Start of Records for this exercise

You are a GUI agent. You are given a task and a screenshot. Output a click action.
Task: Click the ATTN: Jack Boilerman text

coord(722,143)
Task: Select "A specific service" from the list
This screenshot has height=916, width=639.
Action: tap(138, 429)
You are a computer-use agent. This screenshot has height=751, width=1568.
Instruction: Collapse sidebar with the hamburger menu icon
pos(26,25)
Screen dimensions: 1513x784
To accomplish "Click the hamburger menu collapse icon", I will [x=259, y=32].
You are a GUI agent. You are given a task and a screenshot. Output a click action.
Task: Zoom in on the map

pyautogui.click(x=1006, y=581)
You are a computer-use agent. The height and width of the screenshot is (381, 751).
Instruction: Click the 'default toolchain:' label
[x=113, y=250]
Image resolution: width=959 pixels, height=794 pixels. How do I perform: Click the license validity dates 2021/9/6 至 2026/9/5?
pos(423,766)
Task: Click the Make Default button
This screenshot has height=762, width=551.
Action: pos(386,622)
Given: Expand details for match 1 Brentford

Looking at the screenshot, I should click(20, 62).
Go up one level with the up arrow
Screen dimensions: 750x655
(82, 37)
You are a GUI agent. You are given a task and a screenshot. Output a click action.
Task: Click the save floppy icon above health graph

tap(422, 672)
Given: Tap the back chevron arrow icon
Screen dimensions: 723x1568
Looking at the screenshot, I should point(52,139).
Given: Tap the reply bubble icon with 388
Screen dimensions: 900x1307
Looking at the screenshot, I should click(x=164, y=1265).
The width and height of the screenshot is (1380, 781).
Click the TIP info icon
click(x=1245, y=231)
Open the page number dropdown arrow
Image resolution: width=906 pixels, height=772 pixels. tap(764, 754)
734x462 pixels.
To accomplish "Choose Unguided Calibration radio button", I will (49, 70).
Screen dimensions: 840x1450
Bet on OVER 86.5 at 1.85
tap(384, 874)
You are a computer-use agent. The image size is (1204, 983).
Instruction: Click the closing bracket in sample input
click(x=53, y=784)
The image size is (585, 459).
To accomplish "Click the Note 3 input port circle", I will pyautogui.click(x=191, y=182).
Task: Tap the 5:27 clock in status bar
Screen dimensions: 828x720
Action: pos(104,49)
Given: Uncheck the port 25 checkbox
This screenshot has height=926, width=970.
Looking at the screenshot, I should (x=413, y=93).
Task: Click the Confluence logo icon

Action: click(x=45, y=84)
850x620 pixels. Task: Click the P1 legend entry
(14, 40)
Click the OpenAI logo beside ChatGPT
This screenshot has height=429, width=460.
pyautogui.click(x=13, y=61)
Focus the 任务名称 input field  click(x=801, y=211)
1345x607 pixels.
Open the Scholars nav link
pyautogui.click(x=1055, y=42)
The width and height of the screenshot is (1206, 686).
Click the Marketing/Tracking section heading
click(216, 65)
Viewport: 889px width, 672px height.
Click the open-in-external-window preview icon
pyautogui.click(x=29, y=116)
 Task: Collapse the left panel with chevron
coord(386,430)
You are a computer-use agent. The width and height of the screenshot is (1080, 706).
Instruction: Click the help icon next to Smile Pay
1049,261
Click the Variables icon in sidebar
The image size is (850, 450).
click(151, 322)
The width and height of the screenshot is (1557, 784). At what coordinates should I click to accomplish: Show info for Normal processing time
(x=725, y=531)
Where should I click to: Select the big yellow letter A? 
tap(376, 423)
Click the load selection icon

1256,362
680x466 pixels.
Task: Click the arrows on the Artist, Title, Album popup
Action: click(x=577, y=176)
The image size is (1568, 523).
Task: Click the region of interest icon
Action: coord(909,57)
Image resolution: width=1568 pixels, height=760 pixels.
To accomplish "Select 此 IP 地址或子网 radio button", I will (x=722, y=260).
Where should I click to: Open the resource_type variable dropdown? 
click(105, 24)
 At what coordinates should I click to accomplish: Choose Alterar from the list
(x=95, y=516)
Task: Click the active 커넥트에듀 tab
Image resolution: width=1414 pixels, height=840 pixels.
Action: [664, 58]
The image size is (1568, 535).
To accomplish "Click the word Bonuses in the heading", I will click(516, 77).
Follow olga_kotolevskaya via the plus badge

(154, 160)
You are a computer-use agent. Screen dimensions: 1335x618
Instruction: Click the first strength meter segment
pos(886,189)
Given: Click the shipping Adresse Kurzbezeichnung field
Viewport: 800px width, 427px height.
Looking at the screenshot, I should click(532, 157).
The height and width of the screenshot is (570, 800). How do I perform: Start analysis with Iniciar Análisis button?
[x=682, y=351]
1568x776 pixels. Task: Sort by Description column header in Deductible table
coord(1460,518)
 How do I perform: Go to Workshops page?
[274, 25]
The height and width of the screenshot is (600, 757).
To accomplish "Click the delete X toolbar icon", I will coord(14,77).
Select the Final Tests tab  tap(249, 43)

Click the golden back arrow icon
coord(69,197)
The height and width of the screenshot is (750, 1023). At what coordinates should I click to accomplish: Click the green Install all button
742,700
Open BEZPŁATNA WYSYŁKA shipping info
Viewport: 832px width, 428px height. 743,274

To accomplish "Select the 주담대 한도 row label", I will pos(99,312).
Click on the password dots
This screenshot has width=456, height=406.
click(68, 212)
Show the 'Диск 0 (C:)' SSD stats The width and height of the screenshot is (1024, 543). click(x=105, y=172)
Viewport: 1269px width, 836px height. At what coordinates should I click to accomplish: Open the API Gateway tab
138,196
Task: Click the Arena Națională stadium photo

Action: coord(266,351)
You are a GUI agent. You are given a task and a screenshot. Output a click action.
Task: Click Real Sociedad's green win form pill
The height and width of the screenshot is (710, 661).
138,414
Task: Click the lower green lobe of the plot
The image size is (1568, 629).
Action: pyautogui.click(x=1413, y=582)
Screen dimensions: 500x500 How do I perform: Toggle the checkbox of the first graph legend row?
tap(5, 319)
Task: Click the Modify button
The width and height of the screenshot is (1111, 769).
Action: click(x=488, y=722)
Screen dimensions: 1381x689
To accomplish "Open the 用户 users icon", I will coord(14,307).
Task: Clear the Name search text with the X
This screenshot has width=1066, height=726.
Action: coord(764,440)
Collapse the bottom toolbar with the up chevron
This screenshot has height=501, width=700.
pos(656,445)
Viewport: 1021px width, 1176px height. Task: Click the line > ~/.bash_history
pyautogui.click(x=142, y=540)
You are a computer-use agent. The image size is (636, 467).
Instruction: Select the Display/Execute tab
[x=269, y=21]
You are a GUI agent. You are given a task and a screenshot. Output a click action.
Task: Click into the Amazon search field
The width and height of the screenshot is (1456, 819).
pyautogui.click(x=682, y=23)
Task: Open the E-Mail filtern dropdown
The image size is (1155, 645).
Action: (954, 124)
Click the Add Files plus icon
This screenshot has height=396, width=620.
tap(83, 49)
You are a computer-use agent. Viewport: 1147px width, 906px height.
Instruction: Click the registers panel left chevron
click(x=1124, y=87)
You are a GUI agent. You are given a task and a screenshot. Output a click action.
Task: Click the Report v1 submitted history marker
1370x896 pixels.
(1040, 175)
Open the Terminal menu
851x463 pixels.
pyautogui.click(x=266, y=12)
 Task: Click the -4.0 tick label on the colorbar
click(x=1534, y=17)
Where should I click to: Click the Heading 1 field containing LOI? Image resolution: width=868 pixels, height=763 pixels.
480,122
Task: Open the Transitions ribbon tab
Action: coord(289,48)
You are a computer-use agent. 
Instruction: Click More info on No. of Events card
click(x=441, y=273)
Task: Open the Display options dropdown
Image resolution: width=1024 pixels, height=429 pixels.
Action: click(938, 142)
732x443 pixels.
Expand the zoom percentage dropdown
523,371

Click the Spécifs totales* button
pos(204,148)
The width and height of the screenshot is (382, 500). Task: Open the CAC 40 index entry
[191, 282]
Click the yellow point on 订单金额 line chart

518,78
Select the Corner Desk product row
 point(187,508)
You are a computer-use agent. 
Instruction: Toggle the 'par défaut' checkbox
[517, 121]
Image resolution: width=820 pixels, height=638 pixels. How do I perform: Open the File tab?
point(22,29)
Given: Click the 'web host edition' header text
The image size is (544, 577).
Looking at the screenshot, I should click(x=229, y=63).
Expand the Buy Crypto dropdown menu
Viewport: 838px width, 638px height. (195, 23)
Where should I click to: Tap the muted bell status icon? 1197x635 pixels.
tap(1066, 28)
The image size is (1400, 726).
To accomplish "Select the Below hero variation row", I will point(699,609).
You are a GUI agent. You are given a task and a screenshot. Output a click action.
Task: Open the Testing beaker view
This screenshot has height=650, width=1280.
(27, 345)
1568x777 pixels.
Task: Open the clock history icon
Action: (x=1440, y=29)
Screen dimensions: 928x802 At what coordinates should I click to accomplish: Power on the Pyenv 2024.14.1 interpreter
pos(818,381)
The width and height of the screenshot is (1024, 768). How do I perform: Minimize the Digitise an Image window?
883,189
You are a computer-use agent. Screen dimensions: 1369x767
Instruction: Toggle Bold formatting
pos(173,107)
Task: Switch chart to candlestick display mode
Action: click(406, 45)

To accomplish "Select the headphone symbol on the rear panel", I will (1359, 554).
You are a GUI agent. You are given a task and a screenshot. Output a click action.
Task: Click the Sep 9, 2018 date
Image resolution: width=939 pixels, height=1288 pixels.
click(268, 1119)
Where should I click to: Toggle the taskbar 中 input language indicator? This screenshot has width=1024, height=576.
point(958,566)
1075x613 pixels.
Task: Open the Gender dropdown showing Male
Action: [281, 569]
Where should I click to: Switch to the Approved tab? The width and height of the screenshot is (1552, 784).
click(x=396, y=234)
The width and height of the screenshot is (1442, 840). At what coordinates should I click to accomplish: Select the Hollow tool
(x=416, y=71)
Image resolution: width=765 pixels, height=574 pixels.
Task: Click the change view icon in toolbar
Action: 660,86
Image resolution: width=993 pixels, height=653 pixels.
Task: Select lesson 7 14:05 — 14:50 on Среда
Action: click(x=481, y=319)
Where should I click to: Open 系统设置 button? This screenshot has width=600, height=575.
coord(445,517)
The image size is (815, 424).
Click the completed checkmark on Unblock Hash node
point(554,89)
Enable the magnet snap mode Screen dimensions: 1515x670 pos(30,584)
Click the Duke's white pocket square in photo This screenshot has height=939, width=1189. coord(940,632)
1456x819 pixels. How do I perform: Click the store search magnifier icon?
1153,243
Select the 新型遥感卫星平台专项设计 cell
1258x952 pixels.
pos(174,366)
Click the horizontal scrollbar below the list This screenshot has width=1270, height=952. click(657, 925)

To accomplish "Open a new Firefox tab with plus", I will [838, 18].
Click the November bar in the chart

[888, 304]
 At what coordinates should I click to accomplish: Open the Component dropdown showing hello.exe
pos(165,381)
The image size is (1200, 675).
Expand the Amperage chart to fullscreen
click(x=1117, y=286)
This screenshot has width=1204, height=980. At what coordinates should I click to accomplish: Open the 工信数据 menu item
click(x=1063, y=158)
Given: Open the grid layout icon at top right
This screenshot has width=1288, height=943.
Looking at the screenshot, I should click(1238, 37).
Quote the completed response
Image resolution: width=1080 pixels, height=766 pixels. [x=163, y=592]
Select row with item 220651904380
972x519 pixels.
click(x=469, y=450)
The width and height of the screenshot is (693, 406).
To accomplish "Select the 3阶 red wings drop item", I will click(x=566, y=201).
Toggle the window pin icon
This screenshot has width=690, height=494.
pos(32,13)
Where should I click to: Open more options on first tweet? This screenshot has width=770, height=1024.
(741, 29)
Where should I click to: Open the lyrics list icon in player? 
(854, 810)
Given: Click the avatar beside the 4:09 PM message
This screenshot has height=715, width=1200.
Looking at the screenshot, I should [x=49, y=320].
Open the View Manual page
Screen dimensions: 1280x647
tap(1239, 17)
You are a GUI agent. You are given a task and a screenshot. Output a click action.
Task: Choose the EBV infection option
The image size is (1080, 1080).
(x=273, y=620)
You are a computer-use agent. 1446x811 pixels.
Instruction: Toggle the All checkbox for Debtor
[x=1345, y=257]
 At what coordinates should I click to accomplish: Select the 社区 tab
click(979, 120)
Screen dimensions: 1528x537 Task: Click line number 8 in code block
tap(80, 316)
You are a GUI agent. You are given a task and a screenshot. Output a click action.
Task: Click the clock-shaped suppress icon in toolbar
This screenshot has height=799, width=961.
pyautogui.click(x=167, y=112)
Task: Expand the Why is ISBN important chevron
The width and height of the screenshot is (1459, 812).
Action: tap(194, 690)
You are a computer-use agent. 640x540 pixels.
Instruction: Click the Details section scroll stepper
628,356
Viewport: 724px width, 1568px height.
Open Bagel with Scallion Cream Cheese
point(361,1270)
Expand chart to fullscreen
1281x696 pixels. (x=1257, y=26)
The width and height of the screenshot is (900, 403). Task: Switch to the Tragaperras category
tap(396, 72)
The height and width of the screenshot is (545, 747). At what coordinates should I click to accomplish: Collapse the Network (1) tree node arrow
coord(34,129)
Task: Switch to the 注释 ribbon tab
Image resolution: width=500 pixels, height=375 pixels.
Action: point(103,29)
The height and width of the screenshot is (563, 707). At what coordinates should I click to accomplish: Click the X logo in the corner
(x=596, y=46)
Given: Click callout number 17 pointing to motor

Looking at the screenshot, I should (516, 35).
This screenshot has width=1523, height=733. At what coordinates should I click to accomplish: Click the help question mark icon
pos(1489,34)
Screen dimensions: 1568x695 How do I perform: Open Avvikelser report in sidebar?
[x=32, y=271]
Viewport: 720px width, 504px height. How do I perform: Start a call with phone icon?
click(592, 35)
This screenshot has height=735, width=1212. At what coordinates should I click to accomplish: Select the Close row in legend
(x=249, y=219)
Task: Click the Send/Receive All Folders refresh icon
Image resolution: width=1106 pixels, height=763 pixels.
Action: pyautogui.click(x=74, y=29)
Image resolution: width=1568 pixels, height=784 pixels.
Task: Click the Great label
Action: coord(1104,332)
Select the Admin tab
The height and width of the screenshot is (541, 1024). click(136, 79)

End of Records for this exercise

» **Exercise description**:
Your task for the entries above: copy exactly the span starting with the line with "Open the Scholars nav link" and going on through the line with "You are a computer-use agent. The width", both lines included, and nothing else.

» **Answer to the problem**:
Open the Scholars nav link
pyautogui.click(x=1055, y=42)
The width and height of the screenshot is (1206, 686).
Click the Marketing/Tracking section heading
click(216, 65)
Viewport: 889px width, 672px height.
Click the open-in-external-window preview icon
pyautogui.click(x=29, y=116)
 Task: Collapse the left panel with chevron
coord(386,430)
You are a computer-use agent. The width and height of the screenshot is (1080, 706).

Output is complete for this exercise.